Records Start Marker

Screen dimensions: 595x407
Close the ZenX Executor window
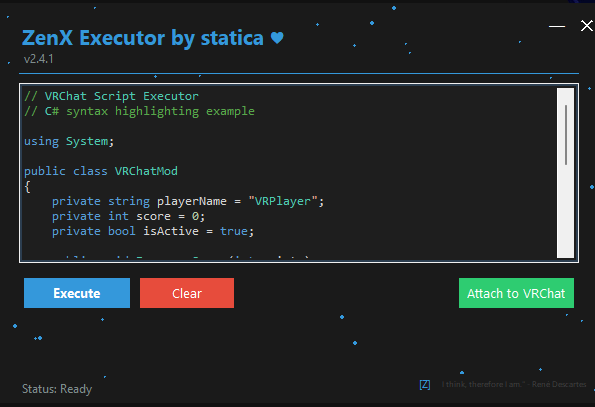click(x=587, y=26)
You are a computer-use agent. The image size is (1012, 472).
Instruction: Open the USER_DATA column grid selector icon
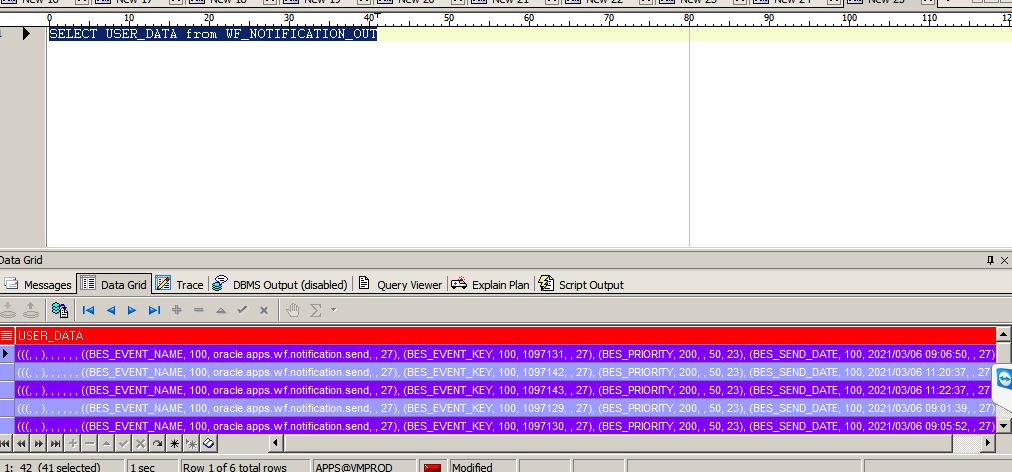(x=7, y=336)
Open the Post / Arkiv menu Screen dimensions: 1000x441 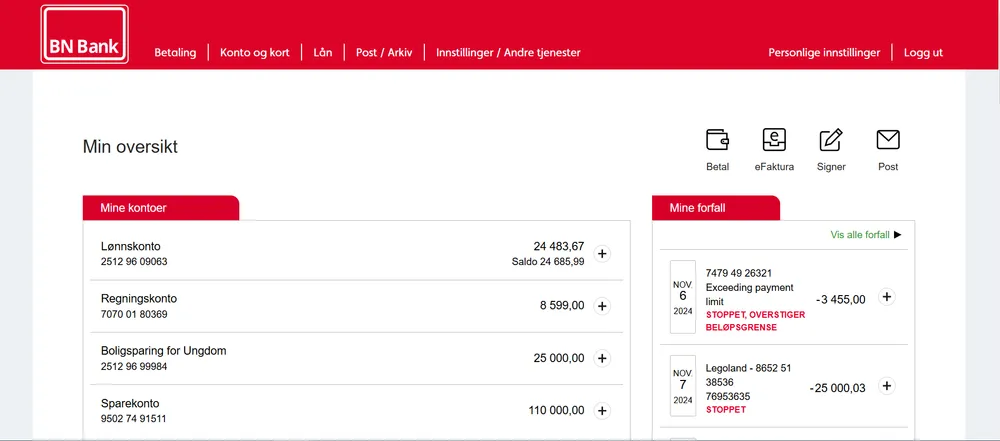coord(384,53)
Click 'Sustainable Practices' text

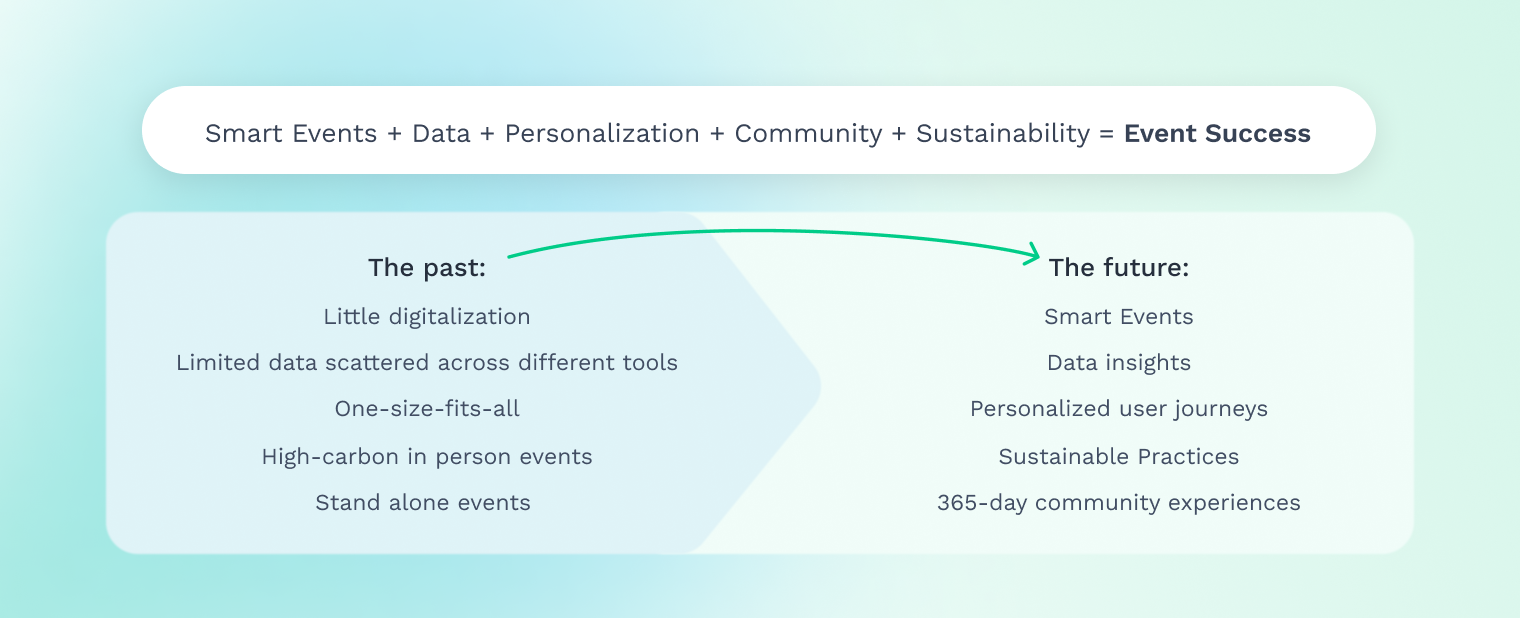pyautogui.click(x=1119, y=457)
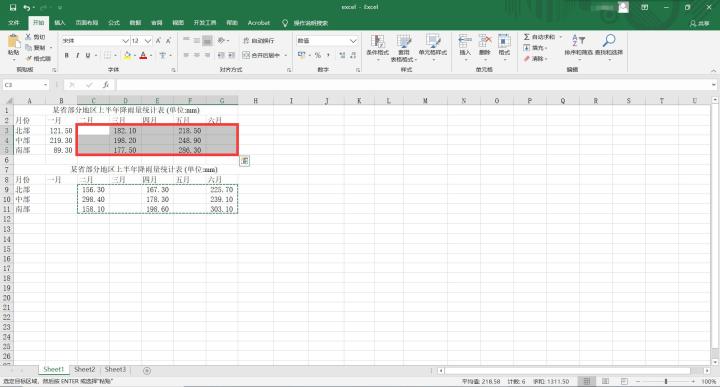This screenshot has height=387, width=720.
Task: Open the number format combo box
Action: pos(327,41)

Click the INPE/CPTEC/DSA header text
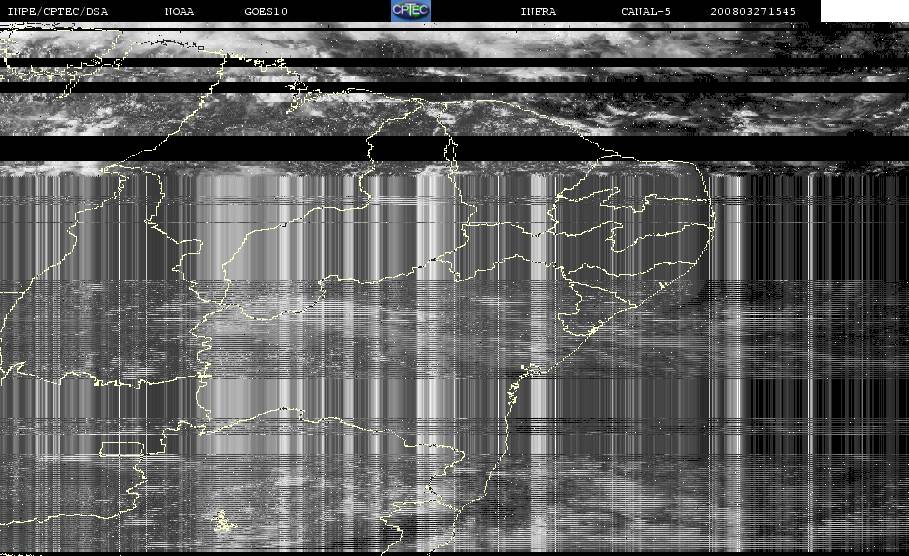[x=58, y=11]
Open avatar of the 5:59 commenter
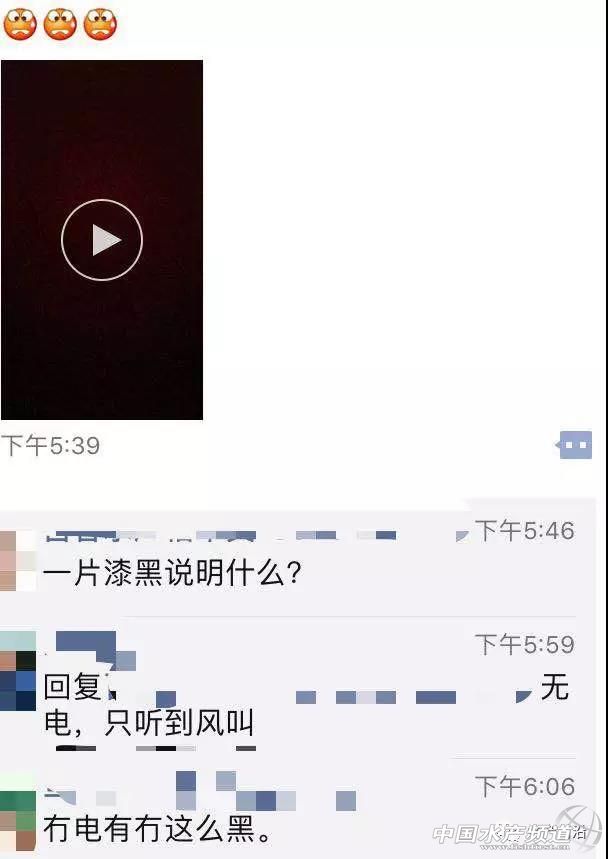Screen dimensions: 608x859 click(x=18, y=671)
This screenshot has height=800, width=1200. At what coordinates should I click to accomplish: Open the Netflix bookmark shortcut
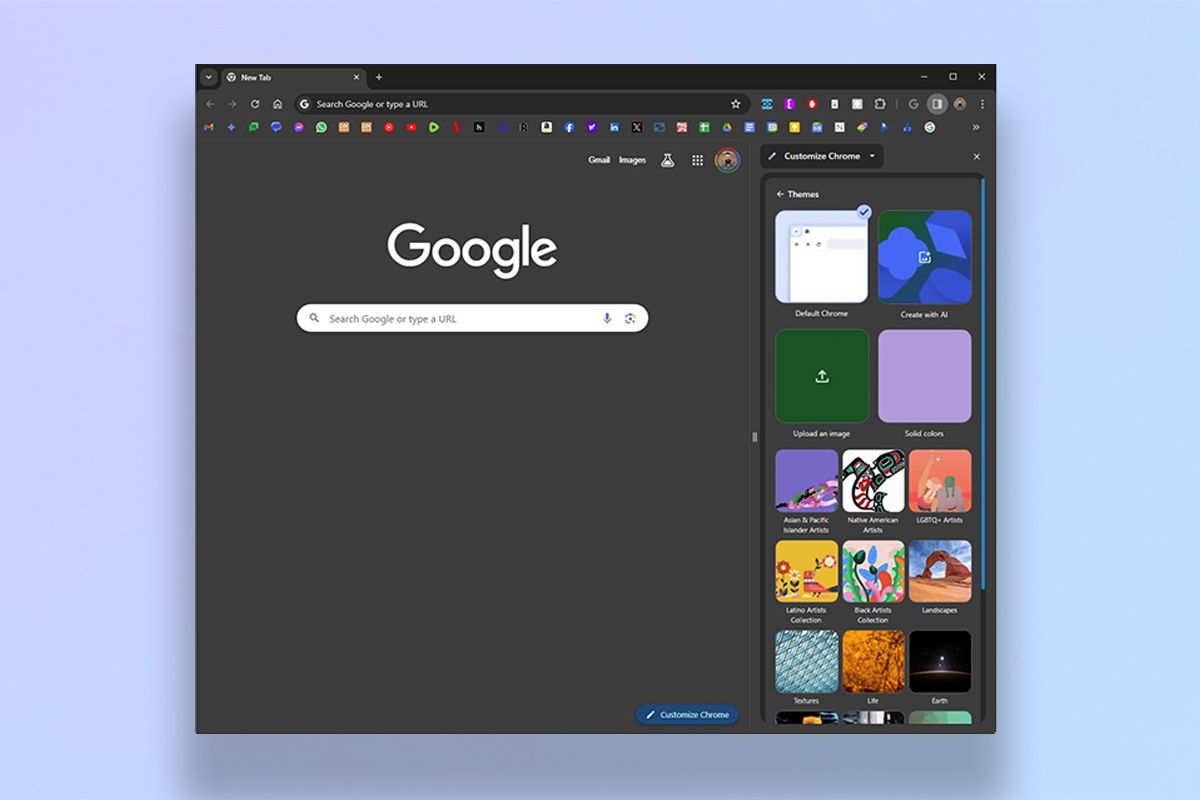pyautogui.click(x=456, y=127)
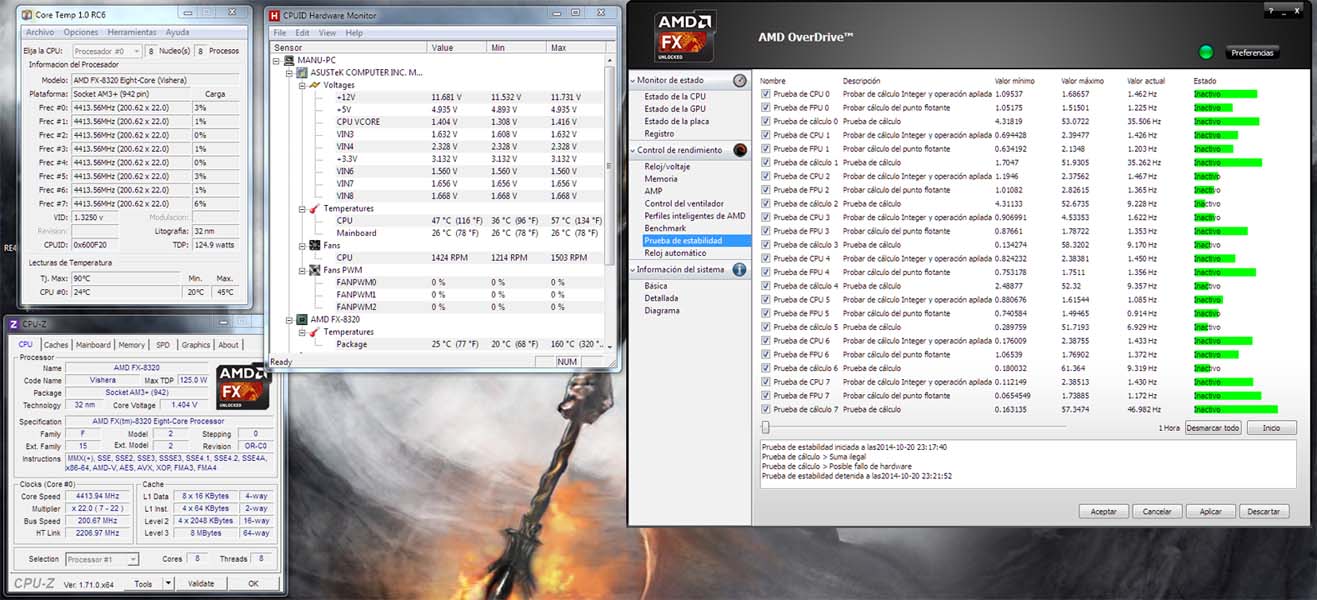Click the MANU-PC computer icon in tree

tap(290, 60)
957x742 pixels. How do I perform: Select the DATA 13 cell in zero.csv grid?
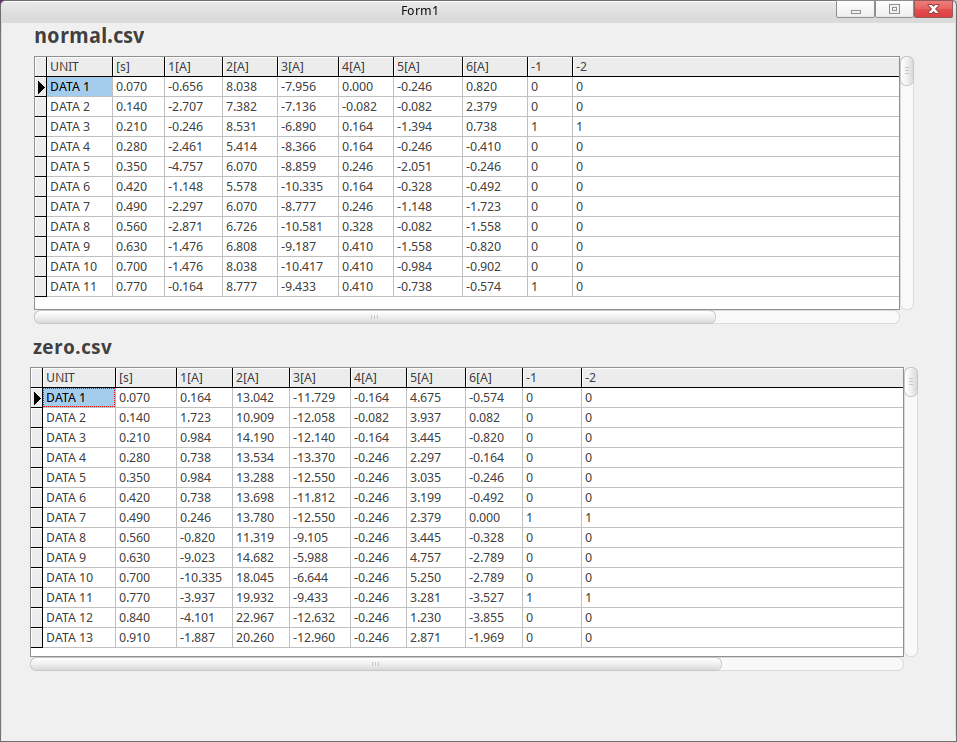click(78, 638)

Records End Marker

Your objective:
Beginning at the line that contains "This screenshot has height=800, width=1200.", transcribe it and every later line through the last line of the data above, exactly, and drop the pictures.

Solution to the problem:
This screenshot has height=800, width=1200. At what coordinates should I click to accomplish: Open the Netflix bookmark shortcut
pyautogui.click(x=456, y=127)
Click the MANU-PC computer icon in tree

tap(290, 60)
957x742 pixels. How do I perform: Select the DATA 13 cell in zero.csv grid?
click(78, 638)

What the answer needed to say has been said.